Content-Security-Policy is the name of a HTTP response header that modern browsers use to enhance the security of the document (or web page). Content Security Policy (CSP) is an added layer of security that helps to detect and mitigate certain types of attacks, including Cross-Site Scripting (XSS) and data injection attacks.  The Content-Security-Policy header allows the  restriction for resources (such as JavaScript, CSS, Images, etc.) can be loaded, and the URLs that they can be loaded from.  In this case Digital Agent has been set as the default.

What is Strict-Transport-Security and why / what has it been implemented?

The HTTP Strict-Transport-Security response header (often abbreviated as HSTS) informs browsers that the site should only be accessed using HTTPS, and that any future attempts to access it using HTTP should automatically be converted to HTTPS.

If a website accepts a connection through HTTP and redirects to HTTPS, visitors may initially communicate with the non-encrypted version of the site before being redirected, if, for example, the visitor types foo.com  or even just foo.com . This creates an opportunity for a man-in-the-middle attack.
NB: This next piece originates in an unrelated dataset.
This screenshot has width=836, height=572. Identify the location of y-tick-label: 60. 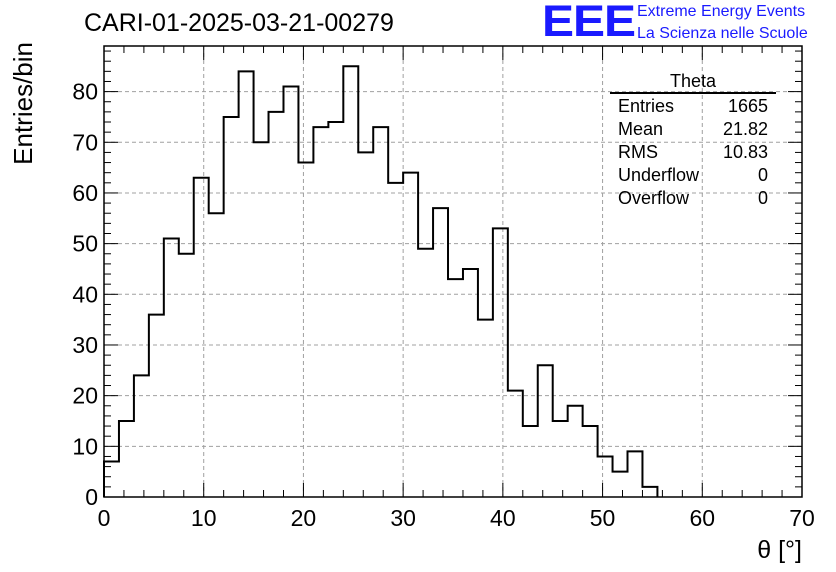
(85, 193).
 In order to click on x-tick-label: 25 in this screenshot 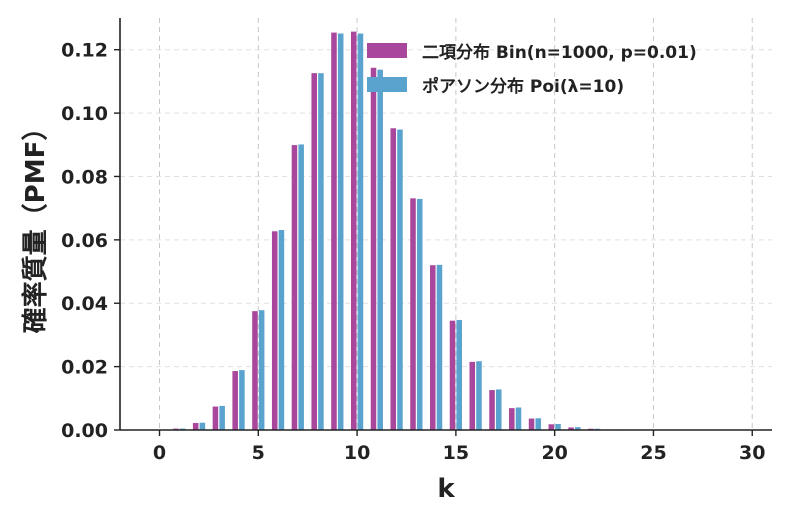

The redirect could be exploited to direct visitors to a malicious site instead of the secure version of the original site.

The HTTP Strict Transport Security header informs the browser that it should never load a site using HTTP and should automatically convert all attempts to access the site using HTTP to HTTPS requests instead.

What is X-FRAME-OPTIONS and why / what has it been implemented?

This header is used to mitigate possible Clickjacking attempts. Clickjacking is an attack that fools users into thinking they are clicking on one thing when they are actually clicking on another. Its other name, user interface (UI) redressing, better describes what is going on. Users think they are using a web page’s normal UI, but in fact there is a hidden UI in control; in other words, the UI has been redressed. When users click something they think is safe, the hidden UI performs a different action.  In order to mitigate clickjacking the X-Frame-Options header is used and is set to 

SAMEORIGIN which allows the current page to be displayed in a frame on another page, but only within the current domain.